34% of young adults understand how to balance a checkbook.  51% of young adults know how to write a check.

Give Them Something to Bank On

It’s never too late to become financially literate. While you’re considering ways to celebrate the favorite graduate in your life this year, passing along tips about smart money management may be the best gift you can give.

Here are four things every graduate must learn about personal finance before going to college or starting a career:

How to Budget.

Financial Literacy 101 starts here. Unfortunately, the word “budget” has earned a bad rap. It’s not difficult to learn how to do, but it does take discipline to follow. You could help young adults master financial literacy by letting them know that budgeting is simply about creating a plan for their money and sticking to it.

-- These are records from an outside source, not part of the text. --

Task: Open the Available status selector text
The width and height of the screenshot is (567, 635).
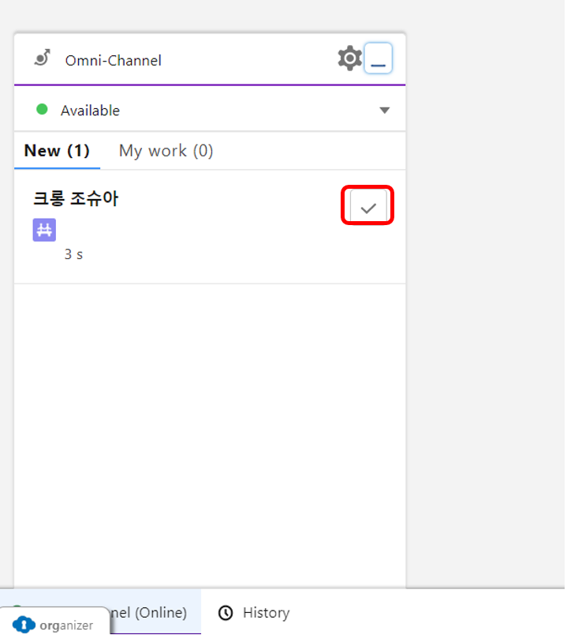Action: [x=90, y=111]

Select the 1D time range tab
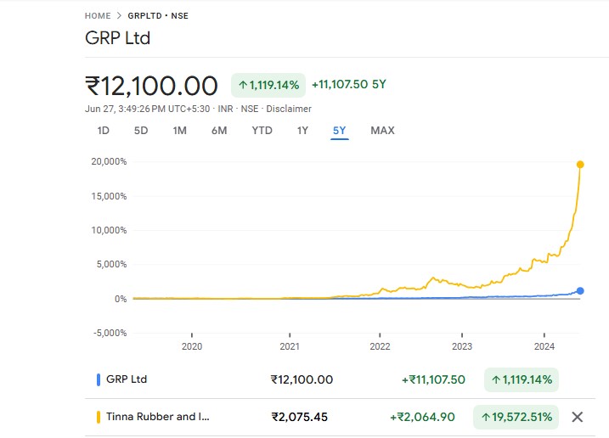(104, 131)
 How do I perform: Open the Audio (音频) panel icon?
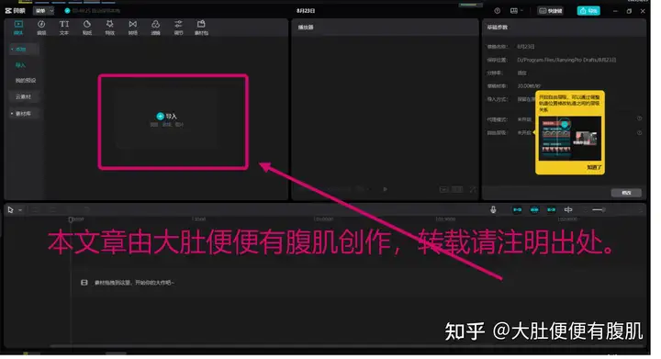pyautogui.click(x=41, y=28)
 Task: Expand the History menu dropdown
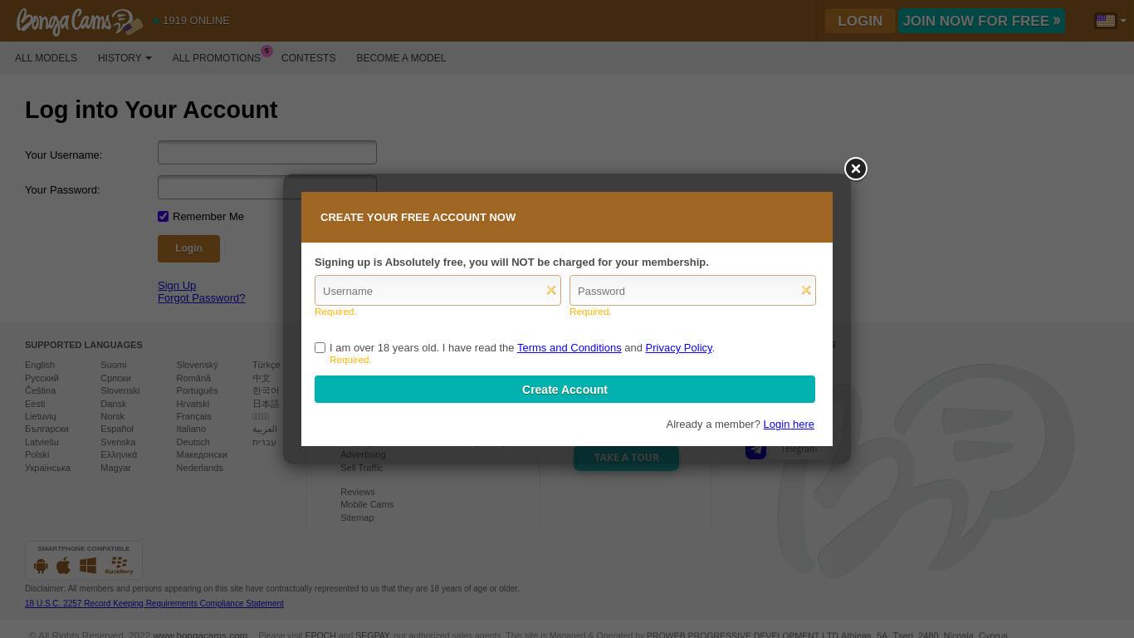(x=125, y=58)
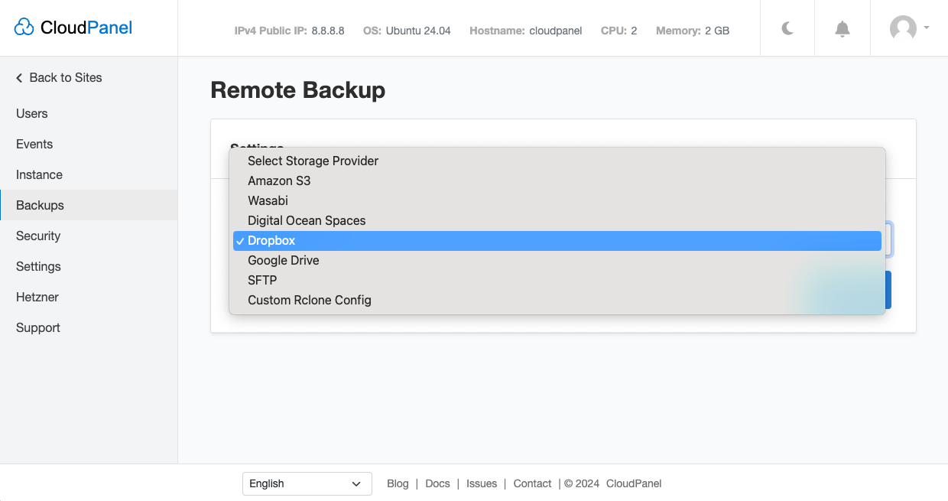Viewport: 948px width, 501px height.
Task: Pick Custom Rclone Config provider
Action: pyautogui.click(x=310, y=300)
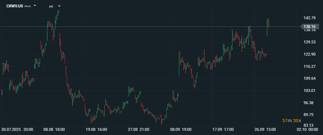
Task: Click the 142.79 price axis label
Action: (x=309, y=18)
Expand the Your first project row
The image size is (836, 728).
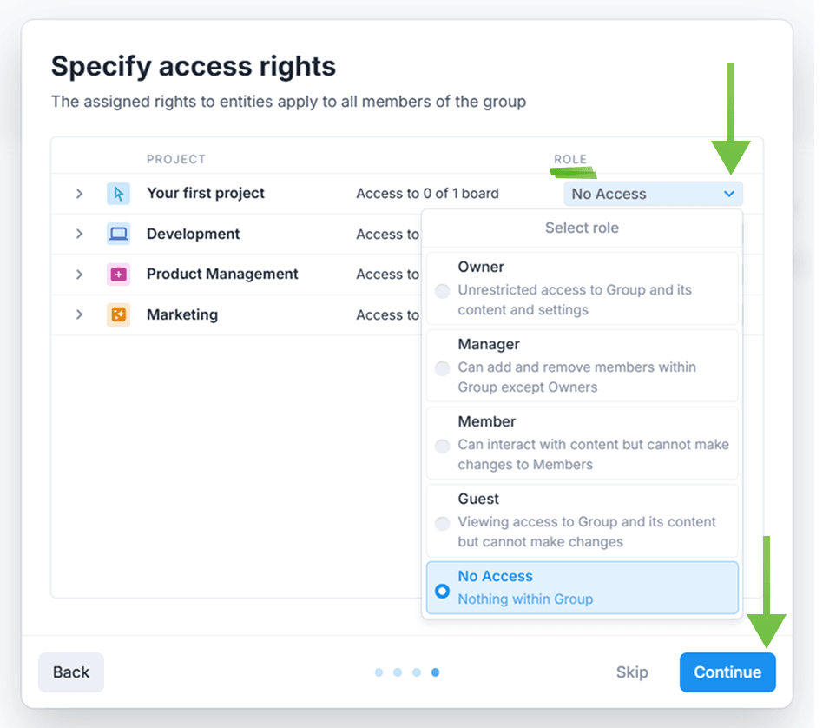(x=79, y=194)
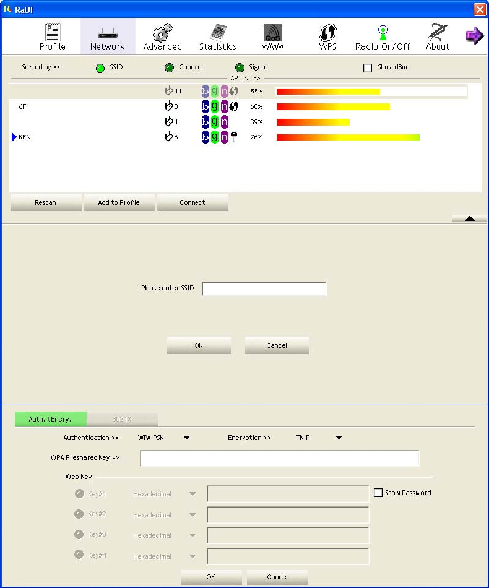Open the Encryption TKIP dropdown
Image resolution: width=489 pixels, height=588 pixels.
[339, 438]
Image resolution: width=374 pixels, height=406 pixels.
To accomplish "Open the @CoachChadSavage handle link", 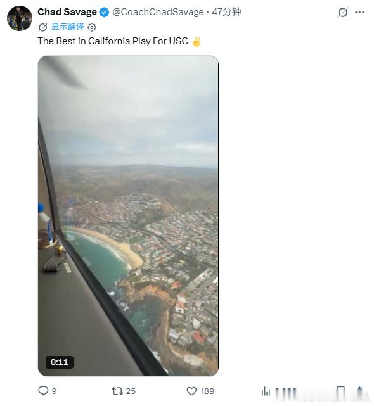I will [x=158, y=12].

In “Budgets for People who Avoid Budgeting,” we offered personal finance columnist Liz Weston’s three steps to build a better budget:

•    Figure out where your money is going now – This should include things like how to pay for day-to-day living, college courses, housing and related expenses. Grasping the basics of a checking account comes into practice, too, as well as how to use ATM and debit cards responsibly.
•    Decide where you want it to go in the future – Ask the graduate to think of future expenses, such as study abroad programs or buying a vehicle. Here’s where lessons about savings and auto loans enter the conversation.
•    Monitor your spending – Everyone, graduates included, should review their budgets monthly, if not weekly, to make sure they’re on track with their goals.

How to Live Below Your Means.

This lesson is closely related to budgeting, but reaches farther. It encompasses not only practical steps but also a commitment to stewardship. The years following high school and college are probably the first when young adults earn their own money and decide how to spend it. It’s tempting to live a lifestyle that consumes every dollar coming in. After all, we live in a society that celebrates spending and measures success by the amount of stuff owned – even though more and more research shows that valuing time rather than pursuing money is linked to greater happiness. Help graduates develop the grit to live below their means now.

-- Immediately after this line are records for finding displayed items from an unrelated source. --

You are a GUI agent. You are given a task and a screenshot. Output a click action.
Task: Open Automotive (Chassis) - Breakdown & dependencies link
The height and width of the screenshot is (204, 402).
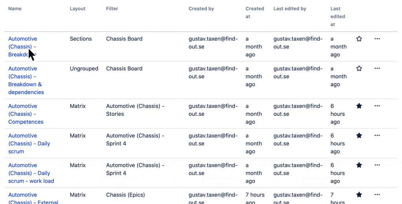26,80
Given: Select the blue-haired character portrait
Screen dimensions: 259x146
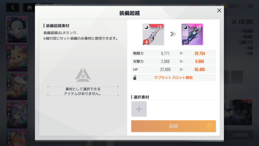Looking at the screenshot, I should 17,115.
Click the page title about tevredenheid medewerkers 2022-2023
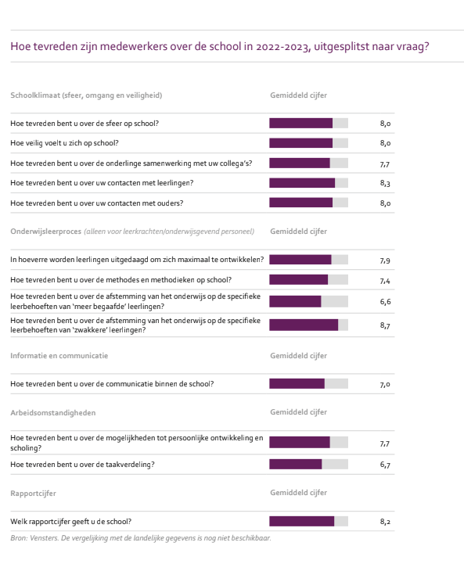 pos(220,47)
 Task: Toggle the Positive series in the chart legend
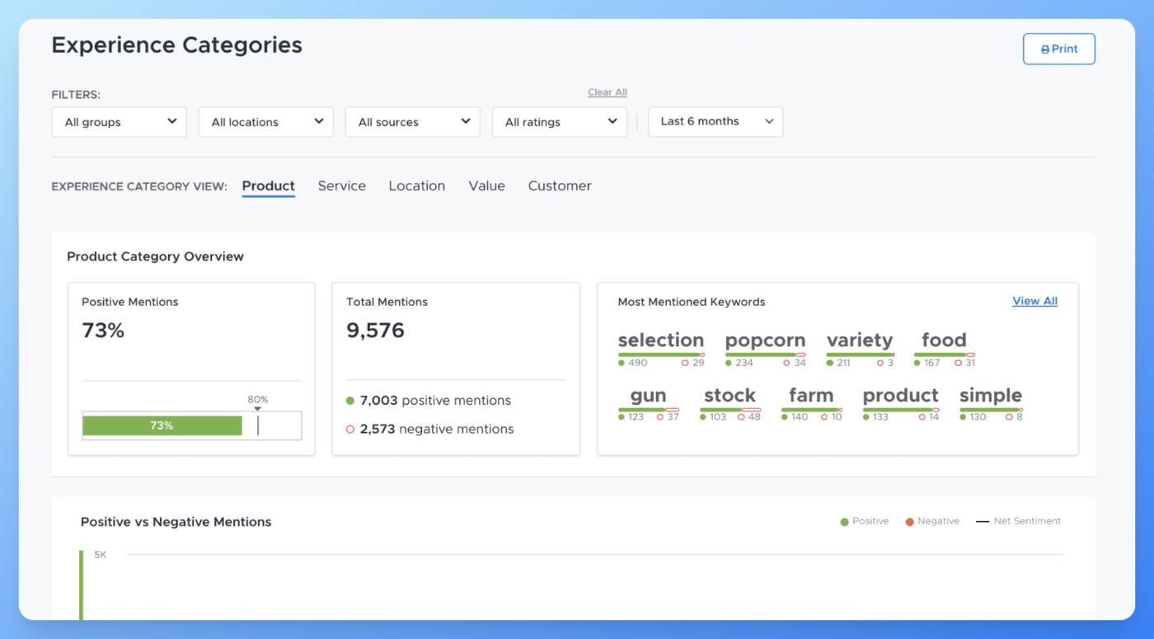tap(865, 521)
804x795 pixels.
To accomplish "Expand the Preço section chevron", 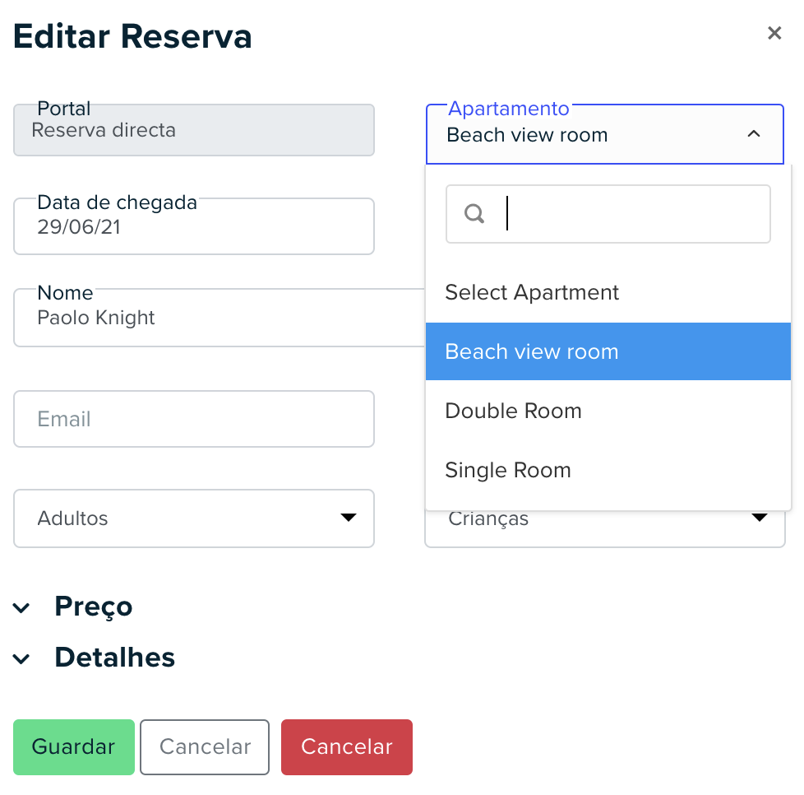I will pos(21,607).
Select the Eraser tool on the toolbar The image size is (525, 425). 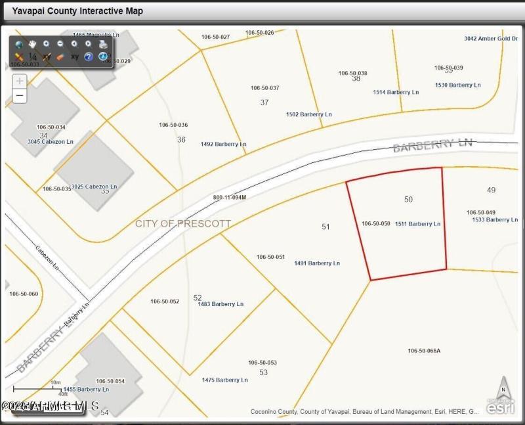coord(60,58)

How to Build Net Worth through Compounding Interest.

Once graduates are budgeting and living below their means, they’ll likely have money to stock away, and that means learning to invest early. Many employers will offer a 401(k) matching retirement, but there’s no reason young adults need to wait for a job-based plan. Help them make their money work harder for them by advising graduates to open Individual Retirement Accounts. Traditional IRAs may provide for tax deductions on contributions while Roth IRAs provide tax-free withdrawals during retirement. In either case, growth in their savings is tax-deferred. Graduates – or anyone looking to save for retirement – can lock in high yields through an IRA certificate or maintain liquidity with an IRA money market. Plus, at ECCU, they can open the account with as little as $1,000.

Credit Cards Aren’t Free Money – But Building a Good Credit Score Is Invaluable.

It’s tempting to take up credit card companies on their offers for “free money.” After all, what graduate wouldn’t want to buy new clothes, furnish their dorm rooms and live like they’re well beyond the ramen-and-coupon years? One of the best gifts you can give graduates is to caution them against racking up credit card debt. If they do, they’ll be ahead of most Americans. Earlier this month, The Wall Street Journal reported that U.S. credit-card balances are on track to hit $1 trillion this year, a sum that could come close to the all-time peak of $1.02 trillion set in July 2008 – just before the financial crisis intensified. However, graduates can learn a thing or two from the responsible use of credit, including how to understand interest rates, fees and penalties for late payments or how to use cash back bonuses to steward resources.